- A TV Cultura promoveu um debate com candidatos à Prefeitura de São Paulo neste domingo (15), diretamente do Teatro B32, em São Paulo.
Participaram da sabatina os candidatos Guilherme Boulos (PSOL), José Luiz Datena (PSDB), Marina Helena (Novo), Pablo Marçal (PRTB), Ricardo Nunes (MDB) e Tabata Amaral (PSB).
Apesar de regras terem sido estabelecidas previamente com as equipes dos candidatos, uma agressão foi registrada durante o quarto bloco. Datena agrediu Marçal com uma cadeira, após ser provocado pelo ex-coach.
Ao longo da edição, o projeto Aos Fatos checou as falas e dados apresentados pelo candidato. Veja abaixo as avaliações: - “[Datena] é alguém que responde por assédio sexual” — Pablo Marçal
Pablo Marçal usa contra José Luiz Datena uma acusação antiga e já arquivada. Em 2019, o apresentador foi denunciado por assédio sexual contra a repórter Bruna Drews, do programa Brasil Urgente. Segundo a acusação, Datena teria dito frases de teor sexual à jornalista durante confraternização entre colegas de trabalho em 2018. Na época, o apresentador chamou as acusações de “calúnia e delírio”.
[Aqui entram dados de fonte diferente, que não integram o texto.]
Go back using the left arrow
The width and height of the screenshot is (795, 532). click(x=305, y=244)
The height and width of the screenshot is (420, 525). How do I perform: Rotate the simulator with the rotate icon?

Nove meses depois, as acusações foram retiradas pela própria denunciante por meio de uma carta registrada em cartório. O processo foi arquivado pela Justiça naquele ano. Depois, a repórter afirmou ter sido induzida a voltar atrás da denúncia e reforçou as acusações nas redes sociais, mas o processo não foi reaberto.
Além disso, a denúncia feita contra Datena era de assédio sexual, não abuso ou estupro, como insinuado por Marçal em outros momentos ao longo do debate. Antes de mencionar a acusação por assédio sexual, o empresário recorreu a uma gíria usada para pessoas acusadas de estupro em presídios para se referir a Datena. “Tem alguém aqui que é ‘jack’”, disse Marçal. Não existem denúncias de estupro — passadas ou presentes — contra José Luiz Datena.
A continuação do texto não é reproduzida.